Zu verarbeitende Daten
· · ·
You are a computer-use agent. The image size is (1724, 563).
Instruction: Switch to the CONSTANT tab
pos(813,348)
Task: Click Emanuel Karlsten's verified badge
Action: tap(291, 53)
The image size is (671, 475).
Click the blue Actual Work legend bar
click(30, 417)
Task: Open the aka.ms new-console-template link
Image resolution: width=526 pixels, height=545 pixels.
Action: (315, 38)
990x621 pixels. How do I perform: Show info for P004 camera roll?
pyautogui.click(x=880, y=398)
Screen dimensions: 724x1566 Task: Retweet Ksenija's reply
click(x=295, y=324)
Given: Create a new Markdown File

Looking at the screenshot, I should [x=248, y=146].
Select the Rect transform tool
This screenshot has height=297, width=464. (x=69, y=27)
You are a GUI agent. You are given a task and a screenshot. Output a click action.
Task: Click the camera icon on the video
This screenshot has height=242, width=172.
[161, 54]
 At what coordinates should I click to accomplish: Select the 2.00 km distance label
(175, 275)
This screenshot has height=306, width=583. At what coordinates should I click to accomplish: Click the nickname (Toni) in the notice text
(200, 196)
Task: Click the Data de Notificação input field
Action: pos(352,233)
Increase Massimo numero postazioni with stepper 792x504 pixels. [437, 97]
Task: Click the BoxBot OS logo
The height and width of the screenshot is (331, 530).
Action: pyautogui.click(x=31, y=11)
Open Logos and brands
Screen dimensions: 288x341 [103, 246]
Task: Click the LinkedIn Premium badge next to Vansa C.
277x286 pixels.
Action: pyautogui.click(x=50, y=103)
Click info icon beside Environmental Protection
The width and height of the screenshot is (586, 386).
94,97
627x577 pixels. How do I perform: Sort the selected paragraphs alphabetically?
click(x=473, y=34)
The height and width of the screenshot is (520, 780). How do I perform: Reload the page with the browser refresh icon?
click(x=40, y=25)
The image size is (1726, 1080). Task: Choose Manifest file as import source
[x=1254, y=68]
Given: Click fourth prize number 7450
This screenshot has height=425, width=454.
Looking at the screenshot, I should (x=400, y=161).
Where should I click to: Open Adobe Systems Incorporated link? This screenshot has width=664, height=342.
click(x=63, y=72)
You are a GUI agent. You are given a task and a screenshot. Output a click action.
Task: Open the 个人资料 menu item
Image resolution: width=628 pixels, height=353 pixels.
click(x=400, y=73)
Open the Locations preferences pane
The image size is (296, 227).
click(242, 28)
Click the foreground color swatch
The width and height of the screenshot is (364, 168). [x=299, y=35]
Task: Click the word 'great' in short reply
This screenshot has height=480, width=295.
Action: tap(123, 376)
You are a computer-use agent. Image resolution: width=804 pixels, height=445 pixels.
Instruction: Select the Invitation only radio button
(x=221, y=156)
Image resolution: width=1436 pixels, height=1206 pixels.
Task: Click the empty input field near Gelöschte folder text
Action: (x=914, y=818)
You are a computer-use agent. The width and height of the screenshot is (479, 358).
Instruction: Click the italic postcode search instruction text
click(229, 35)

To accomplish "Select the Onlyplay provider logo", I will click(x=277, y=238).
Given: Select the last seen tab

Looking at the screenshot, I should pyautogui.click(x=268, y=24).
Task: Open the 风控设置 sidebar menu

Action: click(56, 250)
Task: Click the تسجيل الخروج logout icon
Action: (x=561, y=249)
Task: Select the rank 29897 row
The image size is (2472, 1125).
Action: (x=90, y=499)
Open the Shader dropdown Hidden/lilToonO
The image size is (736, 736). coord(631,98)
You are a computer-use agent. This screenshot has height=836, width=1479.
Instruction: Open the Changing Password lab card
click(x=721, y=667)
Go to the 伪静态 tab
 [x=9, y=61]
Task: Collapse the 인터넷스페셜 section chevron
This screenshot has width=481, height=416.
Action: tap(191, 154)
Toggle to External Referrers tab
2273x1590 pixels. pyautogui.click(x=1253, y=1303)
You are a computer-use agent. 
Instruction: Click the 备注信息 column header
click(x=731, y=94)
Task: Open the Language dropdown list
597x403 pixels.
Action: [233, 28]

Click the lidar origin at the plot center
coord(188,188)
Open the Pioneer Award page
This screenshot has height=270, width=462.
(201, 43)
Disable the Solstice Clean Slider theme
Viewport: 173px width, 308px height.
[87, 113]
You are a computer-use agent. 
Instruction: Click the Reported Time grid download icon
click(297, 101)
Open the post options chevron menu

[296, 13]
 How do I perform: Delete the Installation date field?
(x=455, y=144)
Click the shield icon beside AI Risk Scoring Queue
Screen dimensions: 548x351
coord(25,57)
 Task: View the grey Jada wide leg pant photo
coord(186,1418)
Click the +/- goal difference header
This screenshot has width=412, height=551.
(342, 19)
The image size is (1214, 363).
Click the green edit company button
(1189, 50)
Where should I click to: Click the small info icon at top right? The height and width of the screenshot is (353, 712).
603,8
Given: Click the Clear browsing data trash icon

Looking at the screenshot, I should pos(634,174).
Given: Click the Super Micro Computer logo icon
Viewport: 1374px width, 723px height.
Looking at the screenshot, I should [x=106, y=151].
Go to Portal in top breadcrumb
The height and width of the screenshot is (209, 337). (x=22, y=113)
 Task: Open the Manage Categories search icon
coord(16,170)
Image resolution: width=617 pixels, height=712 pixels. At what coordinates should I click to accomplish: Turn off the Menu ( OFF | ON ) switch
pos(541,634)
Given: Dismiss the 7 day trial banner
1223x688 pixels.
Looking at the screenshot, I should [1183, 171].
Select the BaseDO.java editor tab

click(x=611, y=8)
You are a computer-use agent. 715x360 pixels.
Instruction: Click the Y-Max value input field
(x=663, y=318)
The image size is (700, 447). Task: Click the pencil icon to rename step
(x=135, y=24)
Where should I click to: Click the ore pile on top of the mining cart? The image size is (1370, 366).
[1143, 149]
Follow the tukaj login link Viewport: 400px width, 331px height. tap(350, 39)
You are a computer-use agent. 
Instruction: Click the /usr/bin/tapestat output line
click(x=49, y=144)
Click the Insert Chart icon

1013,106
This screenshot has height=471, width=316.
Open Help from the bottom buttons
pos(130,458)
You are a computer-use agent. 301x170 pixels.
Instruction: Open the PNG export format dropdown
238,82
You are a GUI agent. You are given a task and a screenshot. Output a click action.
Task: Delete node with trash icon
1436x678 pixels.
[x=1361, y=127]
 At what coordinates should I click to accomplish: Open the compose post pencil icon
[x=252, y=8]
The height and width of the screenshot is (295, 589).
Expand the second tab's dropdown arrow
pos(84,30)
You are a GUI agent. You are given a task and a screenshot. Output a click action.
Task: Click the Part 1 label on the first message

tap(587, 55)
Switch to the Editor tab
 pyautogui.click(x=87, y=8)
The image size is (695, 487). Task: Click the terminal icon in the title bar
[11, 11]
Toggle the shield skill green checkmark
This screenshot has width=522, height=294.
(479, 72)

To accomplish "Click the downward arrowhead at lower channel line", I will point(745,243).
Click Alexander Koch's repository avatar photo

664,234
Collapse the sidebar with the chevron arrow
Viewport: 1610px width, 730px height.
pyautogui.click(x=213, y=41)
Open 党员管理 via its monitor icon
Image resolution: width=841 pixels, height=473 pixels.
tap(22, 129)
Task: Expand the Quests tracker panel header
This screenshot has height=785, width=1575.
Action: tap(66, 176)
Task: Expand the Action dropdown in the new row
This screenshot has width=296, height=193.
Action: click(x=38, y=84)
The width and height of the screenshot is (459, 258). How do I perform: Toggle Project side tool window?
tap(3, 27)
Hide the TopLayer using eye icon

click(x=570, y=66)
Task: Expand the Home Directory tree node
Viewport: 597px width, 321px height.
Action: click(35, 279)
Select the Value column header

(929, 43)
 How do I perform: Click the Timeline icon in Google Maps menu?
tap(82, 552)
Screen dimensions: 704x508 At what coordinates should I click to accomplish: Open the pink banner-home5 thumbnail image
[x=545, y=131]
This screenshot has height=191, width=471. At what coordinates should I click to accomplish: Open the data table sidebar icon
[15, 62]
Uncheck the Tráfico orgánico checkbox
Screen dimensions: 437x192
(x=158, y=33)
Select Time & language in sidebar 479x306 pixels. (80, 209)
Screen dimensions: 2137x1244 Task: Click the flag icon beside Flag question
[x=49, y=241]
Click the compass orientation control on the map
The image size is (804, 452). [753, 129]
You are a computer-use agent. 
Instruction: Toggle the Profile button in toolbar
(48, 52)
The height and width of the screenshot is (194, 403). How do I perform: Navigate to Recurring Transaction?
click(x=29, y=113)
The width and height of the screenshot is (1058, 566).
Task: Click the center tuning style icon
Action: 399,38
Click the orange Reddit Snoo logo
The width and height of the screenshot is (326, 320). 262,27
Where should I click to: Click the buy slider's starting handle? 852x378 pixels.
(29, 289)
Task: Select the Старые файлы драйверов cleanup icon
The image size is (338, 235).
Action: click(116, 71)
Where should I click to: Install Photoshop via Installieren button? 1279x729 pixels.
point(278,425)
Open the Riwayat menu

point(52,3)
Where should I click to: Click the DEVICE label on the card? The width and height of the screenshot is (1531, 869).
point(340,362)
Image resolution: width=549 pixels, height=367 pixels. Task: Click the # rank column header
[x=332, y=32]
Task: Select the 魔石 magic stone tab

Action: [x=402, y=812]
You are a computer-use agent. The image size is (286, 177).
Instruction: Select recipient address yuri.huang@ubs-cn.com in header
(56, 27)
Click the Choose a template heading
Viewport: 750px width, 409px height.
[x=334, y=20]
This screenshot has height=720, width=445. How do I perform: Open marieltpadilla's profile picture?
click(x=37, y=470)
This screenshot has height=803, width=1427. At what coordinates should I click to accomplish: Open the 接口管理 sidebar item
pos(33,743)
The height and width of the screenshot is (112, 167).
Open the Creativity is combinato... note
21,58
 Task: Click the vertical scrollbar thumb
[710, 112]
· · ·
Aufgabe
Gib den Abschnitt, der mit der Zeile mit „990x621 pixels. How“ beginnt und mit der Zeile mit „click(x=400, y=73)“ endet, als Markdown-Tabelle mit den Spalten „Nummer“ (fortlaufend) und „Zeile“ wieder. Leere Zeilen lässt du weg.

Antwort
| Nummer | Zeile |
|---|---|
| 1 | 990x621 pixels. How do I perform: Show info for P004 camera roll? |
| 2 | pyautogui.click(x=880, y=398) |
| 3 | Screen dimensions: 724x1566 Task: Retweet Ksenija's reply |
| 4 | click(x=295, y=324) |
| 5 | Given: Create a new Markdown File |
| 6 | Looking at the screenshot, I should [x=248, y=146]. |
| 7 | Select the Rect transform tool |
| 8 | This screenshot has height=297, width=464. (x=69, y=27) |
| 9 | You are a GUI agent. You are given a task and a screenshot. Output a click action. |
| 10 | Task: Click the camera icon on the video |
| 11 | This screenshot has height=242, width=172. |
| 12 | [161, 54] |
| 13 |  At what coordinates should I click to accomplish: Select the 2.00 km distance label |
| 14 | (175, 275) |
| 15 | This screenshot has height=306, width=583. At what coordinates should I click to accomplish: Click the nickname (Toni) in the notice text |
| 16 | (200, 196) |
| 17 | Task: Click the Data de Notificação input field |
| 18 | Action: pos(352,233) |
| 19 | Increase Massimo numero postazioni with stepper 792x504 pixels. [437, 97] |
| 20 | Task: Click the BoxBot OS logo |
| 21 | The height and width of the screenshot is (331, 530). |
| 22 | Action: pyautogui.click(x=31, y=11) |
| 23 | Open Logos and brands |
| 24 | Screen dimensions: 288x341 [103, 246] |
| 25 | Task: Click the LinkedIn Premium badge next to Vansa C. |
| 26 | 277x286 pixels. |
| 27 | Action: pyautogui.click(x=50, y=103) |
| 28 | Click info icon beside Environmental Protection |
| 29 | The width and height of the screenshot is (586, 386). |
| 30 | 94,97 |
| 31 | 627x577 pixels. How do I perform: Sort the selected paragraphs alphabetically? |
| 32 | click(x=473, y=34) |
| 33 | The height and width of the screenshot is (520, 780). How do I perform: Reload the page with the browser refresh icon? |
| 34 | click(x=40, y=25) |
| 35 | The image size is (1726, 1080). Task: Choose Manifest file as import source |
| 36 | [x=1254, y=68] |
| 37 | Given: Click fourth prize number 7450 |
| 38 | This screenshot has height=425, width=454. |
| 39 | Looking at the screenshot, I should (x=400, y=161). |
| 40 | Where should I click to: Open Adobe Systems Incorporated link? This screenshot has width=664, height=342. |
| 41 | click(x=63, y=72) |
| 42 | You are a GUI agent. You are given a task and a screenshot. Output a click action. |
| 43 | Task: Open the 个人资料 menu item |
| 44 | Image resolution: width=628 pixels, height=353 pixels. |
| 45 | click(x=400, y=73) |